• Source extract:

As part of the initial research into the Hadoop arena I talked to many companies that use Hadoop. Several common attributes and themes emerged from these meetings:

  • 80-90% of companies are dealing with structured or semi-structured data (not unstructured).
  • The source of the data is typically a single application or system.
  • The data is typically sub-transactional or non-transactional.
  • There are some known questions to ask of the data.
  • There are many unknown questions that will arise in the future.
  • There are multiple user communities that have questions of the data.
  • The data is of a scale or daily volume such that it won’t fit technically and/or economically into an RDBMS.

In the past the standard way to handle reporting and analysis of this data was to identify the most interesting attributes, and to aggregate these into a data mart. There are several problems with this approach:

  • Only a subset of the attributes are examined, so only pre-determined questions can be answered.
  • The data is aggregated so visibility into the lowest levels is lost

Based on the requirements above and the problems of the traditional solutions we have created a concept called the Data Lake to describe an optimal solution.

If you think of a datamart as a store of bottled water – cleansed and packaged and structured for easy consumption – the data lake is a large body of water in a more natural state. The contents of the data lake stream in from a source to fill the lake, and various users of the lake can come to examine, dive in, or take samples.

• The task:
Copy the part of the data lake passage that opens with "As part of the" and closes with "sub-transactional or non-transactional.", substituting "organizations" for "companies".

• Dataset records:
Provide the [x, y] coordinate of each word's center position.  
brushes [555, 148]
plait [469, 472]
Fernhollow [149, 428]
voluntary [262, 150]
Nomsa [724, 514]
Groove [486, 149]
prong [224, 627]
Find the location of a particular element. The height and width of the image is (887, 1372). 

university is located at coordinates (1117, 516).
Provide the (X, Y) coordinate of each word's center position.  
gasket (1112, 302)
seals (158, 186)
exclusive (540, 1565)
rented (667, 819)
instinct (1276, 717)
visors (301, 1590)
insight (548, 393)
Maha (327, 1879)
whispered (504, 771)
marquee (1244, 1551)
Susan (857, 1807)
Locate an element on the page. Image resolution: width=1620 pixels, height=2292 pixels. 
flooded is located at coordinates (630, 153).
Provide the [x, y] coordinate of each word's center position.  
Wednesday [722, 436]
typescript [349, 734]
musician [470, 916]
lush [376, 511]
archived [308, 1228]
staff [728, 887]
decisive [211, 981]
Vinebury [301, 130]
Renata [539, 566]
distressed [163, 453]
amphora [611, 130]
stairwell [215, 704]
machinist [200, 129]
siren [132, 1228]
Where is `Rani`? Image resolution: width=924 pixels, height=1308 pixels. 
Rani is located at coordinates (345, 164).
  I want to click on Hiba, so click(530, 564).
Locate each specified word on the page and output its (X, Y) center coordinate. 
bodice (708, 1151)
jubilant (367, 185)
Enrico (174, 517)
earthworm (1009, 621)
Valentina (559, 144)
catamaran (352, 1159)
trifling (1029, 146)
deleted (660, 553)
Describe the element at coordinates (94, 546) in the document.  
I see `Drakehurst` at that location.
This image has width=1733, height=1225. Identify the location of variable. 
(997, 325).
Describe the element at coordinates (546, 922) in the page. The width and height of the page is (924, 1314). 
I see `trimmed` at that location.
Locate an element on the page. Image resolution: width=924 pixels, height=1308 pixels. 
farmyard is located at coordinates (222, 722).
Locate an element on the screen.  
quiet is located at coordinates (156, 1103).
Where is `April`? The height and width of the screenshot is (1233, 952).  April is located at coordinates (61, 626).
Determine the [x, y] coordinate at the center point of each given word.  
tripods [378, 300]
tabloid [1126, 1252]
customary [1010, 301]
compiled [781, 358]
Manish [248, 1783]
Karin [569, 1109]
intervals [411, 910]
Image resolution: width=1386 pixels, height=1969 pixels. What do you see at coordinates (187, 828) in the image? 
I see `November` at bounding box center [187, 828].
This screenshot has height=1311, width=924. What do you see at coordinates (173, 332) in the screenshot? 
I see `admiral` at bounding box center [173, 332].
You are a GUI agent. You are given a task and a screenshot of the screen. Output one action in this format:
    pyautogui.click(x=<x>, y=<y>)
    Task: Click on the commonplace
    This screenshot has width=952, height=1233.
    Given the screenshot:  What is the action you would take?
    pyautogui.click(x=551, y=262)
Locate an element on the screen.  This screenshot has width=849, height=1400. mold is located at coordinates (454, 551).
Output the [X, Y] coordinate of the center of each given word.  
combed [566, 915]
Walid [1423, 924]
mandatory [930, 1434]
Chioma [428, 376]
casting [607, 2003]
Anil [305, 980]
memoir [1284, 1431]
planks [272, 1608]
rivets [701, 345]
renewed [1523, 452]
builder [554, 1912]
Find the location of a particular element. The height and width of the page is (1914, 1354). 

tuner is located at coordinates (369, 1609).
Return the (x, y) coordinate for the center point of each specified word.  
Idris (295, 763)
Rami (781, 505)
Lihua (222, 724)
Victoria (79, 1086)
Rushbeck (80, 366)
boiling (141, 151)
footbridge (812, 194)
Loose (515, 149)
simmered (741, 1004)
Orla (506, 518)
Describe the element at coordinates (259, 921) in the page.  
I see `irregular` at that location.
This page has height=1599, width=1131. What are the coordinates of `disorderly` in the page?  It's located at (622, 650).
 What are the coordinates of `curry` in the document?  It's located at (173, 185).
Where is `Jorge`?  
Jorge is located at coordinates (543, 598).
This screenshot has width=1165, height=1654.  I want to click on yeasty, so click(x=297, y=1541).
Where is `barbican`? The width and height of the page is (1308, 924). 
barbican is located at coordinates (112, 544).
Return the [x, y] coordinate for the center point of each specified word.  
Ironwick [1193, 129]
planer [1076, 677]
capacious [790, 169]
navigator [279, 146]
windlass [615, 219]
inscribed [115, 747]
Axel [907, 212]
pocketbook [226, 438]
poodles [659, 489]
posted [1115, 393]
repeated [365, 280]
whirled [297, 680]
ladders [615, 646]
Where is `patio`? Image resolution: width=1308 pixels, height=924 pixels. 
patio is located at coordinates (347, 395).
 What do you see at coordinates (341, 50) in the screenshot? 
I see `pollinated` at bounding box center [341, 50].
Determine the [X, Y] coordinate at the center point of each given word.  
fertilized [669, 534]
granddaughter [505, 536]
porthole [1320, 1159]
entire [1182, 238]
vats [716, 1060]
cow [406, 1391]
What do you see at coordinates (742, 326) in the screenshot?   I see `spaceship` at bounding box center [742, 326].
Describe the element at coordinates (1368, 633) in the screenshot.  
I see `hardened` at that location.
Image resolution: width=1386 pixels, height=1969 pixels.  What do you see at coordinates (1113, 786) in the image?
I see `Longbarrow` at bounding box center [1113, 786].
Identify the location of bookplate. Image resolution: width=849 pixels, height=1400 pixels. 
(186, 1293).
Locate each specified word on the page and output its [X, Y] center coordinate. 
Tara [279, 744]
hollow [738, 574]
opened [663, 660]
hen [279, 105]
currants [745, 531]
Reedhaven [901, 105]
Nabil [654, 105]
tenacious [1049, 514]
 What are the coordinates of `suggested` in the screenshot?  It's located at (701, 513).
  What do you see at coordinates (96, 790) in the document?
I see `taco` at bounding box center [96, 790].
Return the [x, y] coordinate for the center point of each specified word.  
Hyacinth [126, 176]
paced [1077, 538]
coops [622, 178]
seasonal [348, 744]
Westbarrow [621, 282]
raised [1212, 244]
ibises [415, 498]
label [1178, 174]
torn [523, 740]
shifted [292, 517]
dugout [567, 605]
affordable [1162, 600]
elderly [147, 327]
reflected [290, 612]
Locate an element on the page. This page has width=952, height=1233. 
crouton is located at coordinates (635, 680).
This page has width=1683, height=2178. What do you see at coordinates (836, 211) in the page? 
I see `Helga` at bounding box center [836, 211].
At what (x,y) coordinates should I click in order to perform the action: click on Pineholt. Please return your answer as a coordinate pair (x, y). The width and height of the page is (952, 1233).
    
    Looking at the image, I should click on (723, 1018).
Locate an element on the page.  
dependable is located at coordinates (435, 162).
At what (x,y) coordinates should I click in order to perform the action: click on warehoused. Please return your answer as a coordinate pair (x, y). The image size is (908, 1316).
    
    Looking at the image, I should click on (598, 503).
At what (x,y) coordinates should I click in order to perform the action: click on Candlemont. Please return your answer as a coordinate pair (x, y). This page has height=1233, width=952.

• Result:
As part of the initial research into the Hadoop arena I talked to many organizations that use Hadoop. Several common attributes and themes emerged from these meetings:

  • 80-90% of organizations are dealing with structured or semi-structured data (not unstructured).
  • The source of the data is typically a single application or system.
  • The data is typically sub-transactional or non-transactional.